TASK OBJECTIVE:
Write out every entry below exactly as it appears. Pictures do not belong in the copy.

━━ EXTRACTED ENTRIES

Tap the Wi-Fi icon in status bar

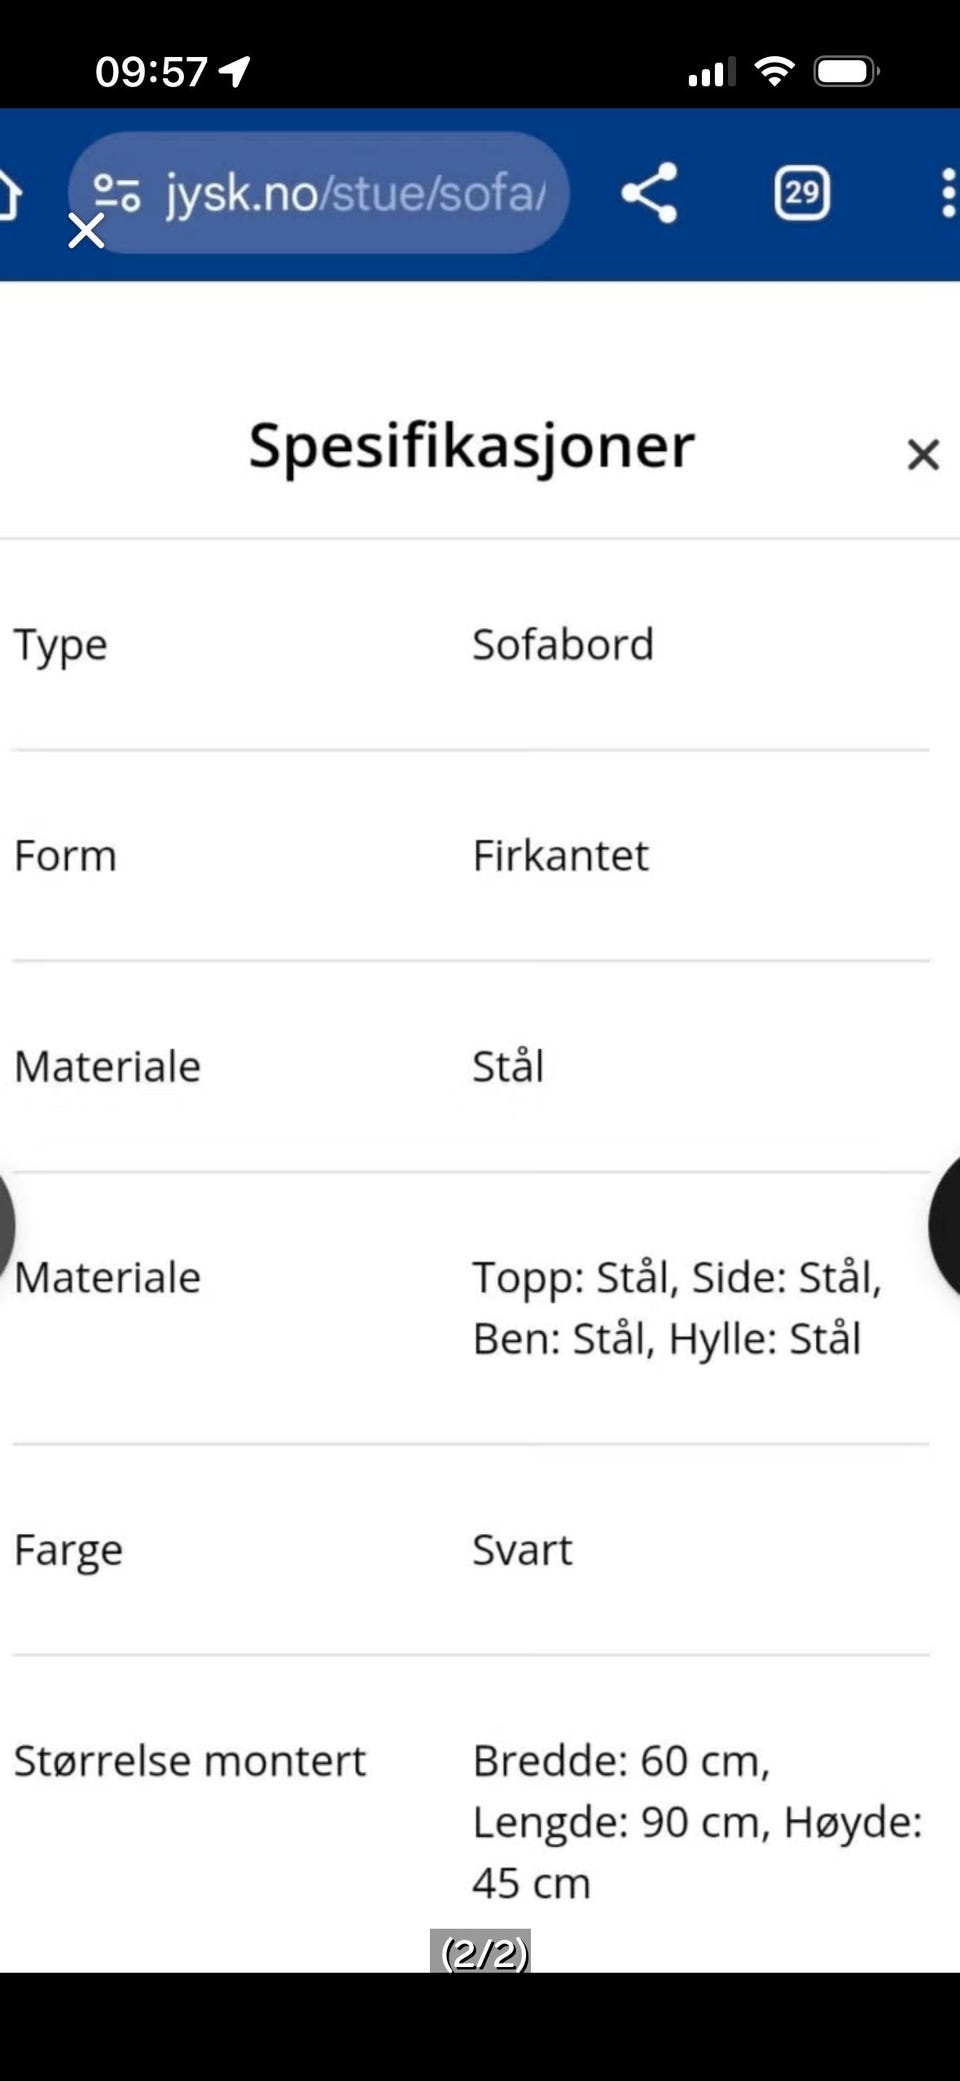(x=774, y=71)
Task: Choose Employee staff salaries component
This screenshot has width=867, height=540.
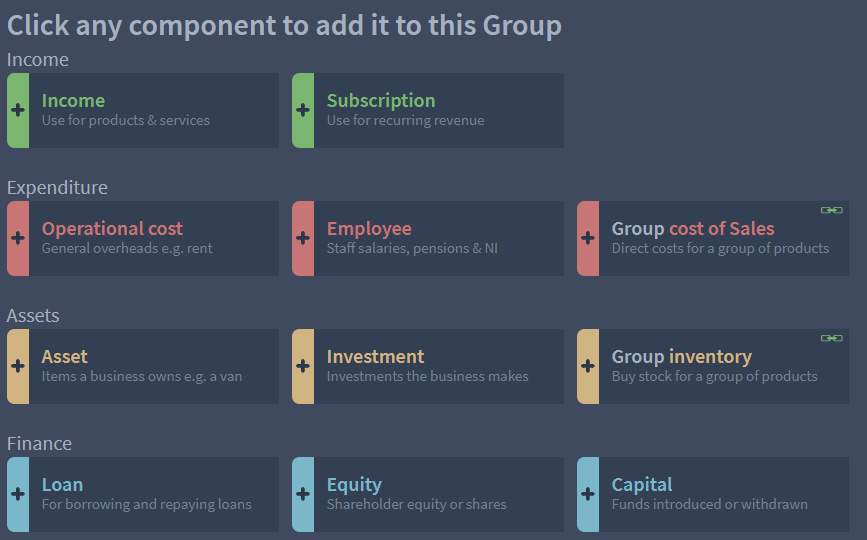Action: pyautogui.click(x=428, y=238)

━━━━

OUTPUT OF THE TASK:
Tap the Wi-Fi icon in status bar

(x=774, y=71)
Task: Choose Employee staff salaries component
This screenshot has width=867, height=540.
Action: pyautogui.click(x=428, y=238)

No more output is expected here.